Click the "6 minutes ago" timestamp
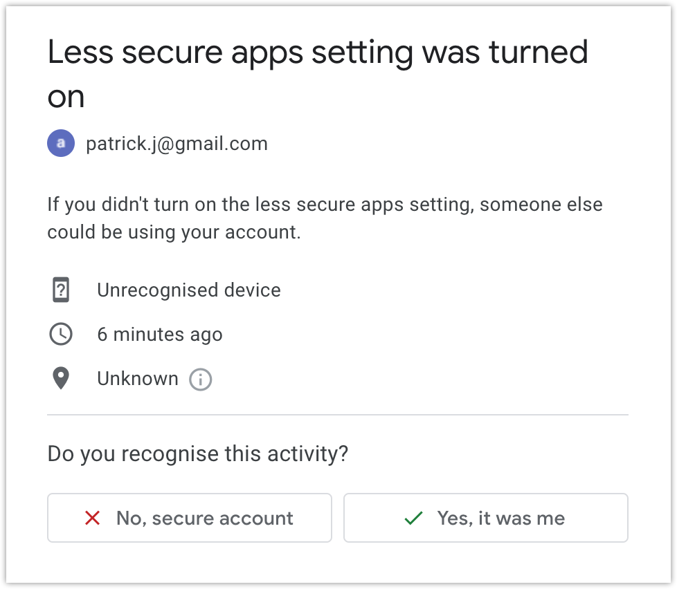160,335
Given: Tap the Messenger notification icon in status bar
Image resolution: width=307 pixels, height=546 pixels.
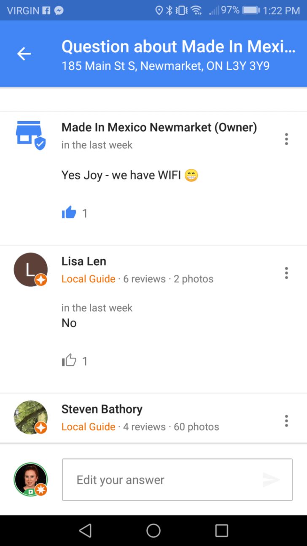Looking at the screenshot, I should pos(59,11).
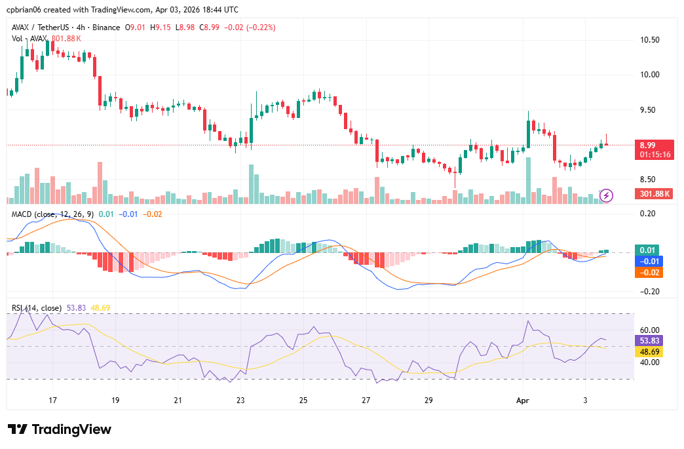Click the purple RSI value badge 53.83
This screenshot has width=684, height=449.
[651, 340]
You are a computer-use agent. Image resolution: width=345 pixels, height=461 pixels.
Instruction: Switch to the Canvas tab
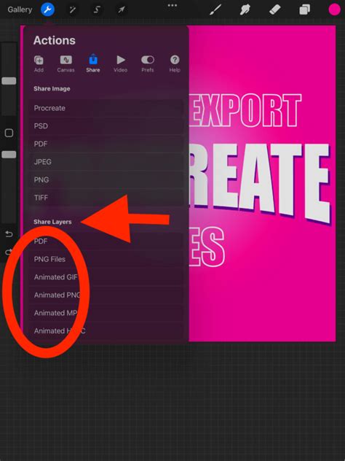[66, 63]
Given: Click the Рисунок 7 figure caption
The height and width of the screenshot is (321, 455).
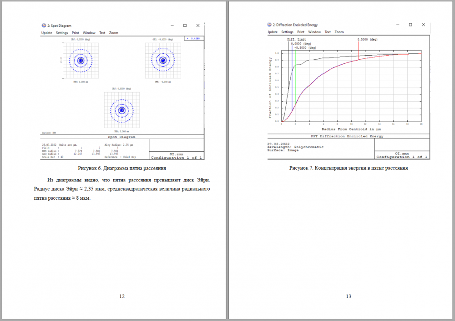Looking at the screenshot, I should (349, 168).
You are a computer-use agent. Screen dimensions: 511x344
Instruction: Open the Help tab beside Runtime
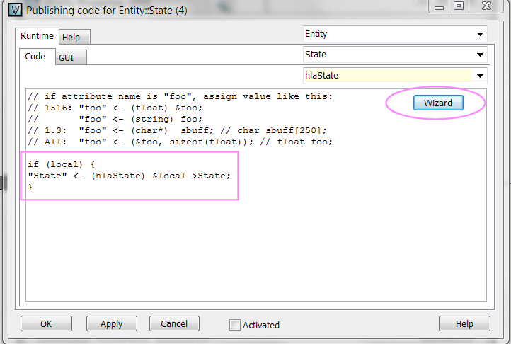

▶ [WHAT TO PRODUCE]: Write out exactly the lines from the one containing "Image resolution: width=307" through the end of the records above, both included, leaving all pictures out.

▶ [ANSWER SECTION]:
Image resolution: width=307 pixels, height=546 pixels.
Looking at the screenshot, I should pos(59,11).
Click the purple RSI value badge 53.83
This screenshot has width=684, height=449.
[651, 340]
You are a computer-use agent. Image resolution: width=345 pixels, height=461 pixels.
Instruction: Switch to the Canvas tab
[66, 63]
Given: Click the Рисунок 7 figure caption
The height and width of the screenshot is (321, 455).
Looking at the screenshot, I should (349, 168).
You are a computer-use agent. Screen dimensions: 511x344
Instruction: Open the Help tab beside Runtime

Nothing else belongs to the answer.